Armagedon nadejdzie z północy? Najpierw wyginą zwierzęta...

Naukowcy biją na alarm: zasięg pokrywy lodowej w Arktyce w połowie września 2013 r. wyniósł 5,1 mln kilometrów kwadratowych. To szósty najniższy wynik w historii pomiarów.

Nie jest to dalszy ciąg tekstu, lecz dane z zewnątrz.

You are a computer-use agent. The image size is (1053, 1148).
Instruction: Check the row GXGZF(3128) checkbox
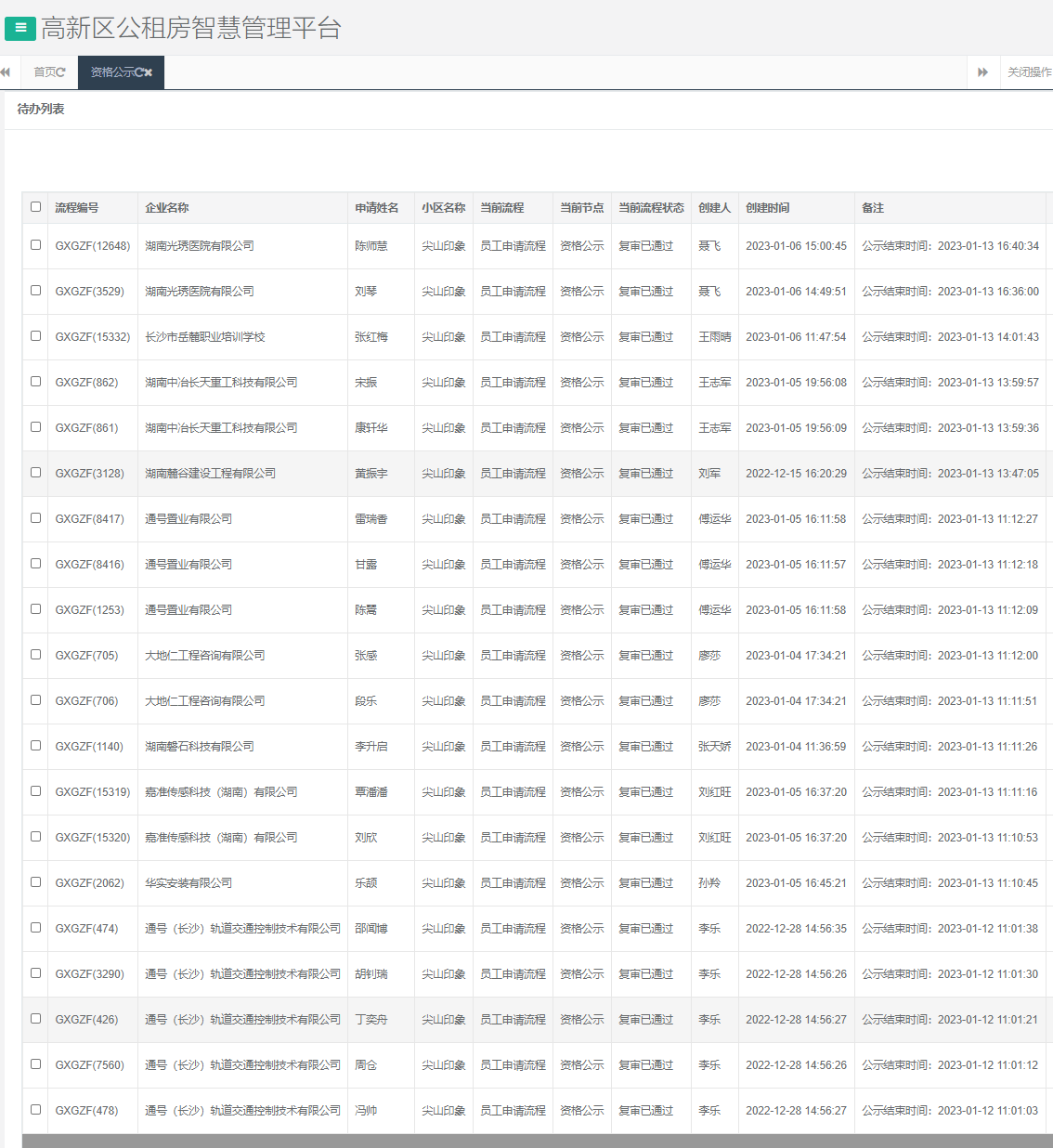36,473
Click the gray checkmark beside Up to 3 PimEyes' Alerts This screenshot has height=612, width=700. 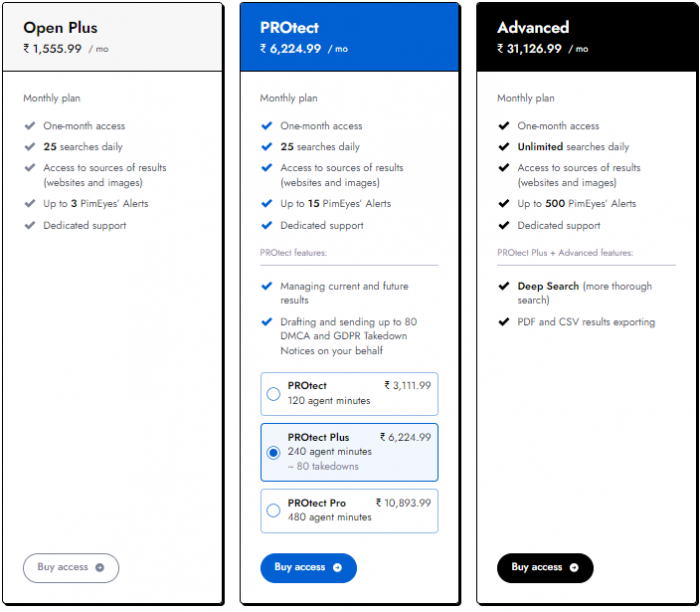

Sezonowy letni ubytek kriosfery jest częścią cyklicznego procesu – ale długoterminowe obserwacje wykazują, że arktyczna czapa lodowa staje się coraz cieńsza i może niebawem zniknąć całkowicie. Efekty tego procesu są już dobrze widoczne w rejonie Morza Łaptiewów u wybrzeży Syberii. Kurczenie się czapy lodowej sprawia, że tysiące morsów uciekają na ląd, co jest bardzo niebezpieczne dla młodych osobników. Żyjące w arktycznych wodach wieloryby zapuszczają się w głąb Arktyki, wypierając stamtąd głównego drapieżnika żyjącego na tych terenach – niedźwiedzia polarnego. To zachwianie równowagi w ekosystemie na dłuższą metę grozi katastrofą ekologiczną. Przyspieszy ją zapewne nasilona eksploracja Arktyki, ponieważ ustępujący lód stwarza ludziom idealne warunki do poszukiwań nowych złóż surowców.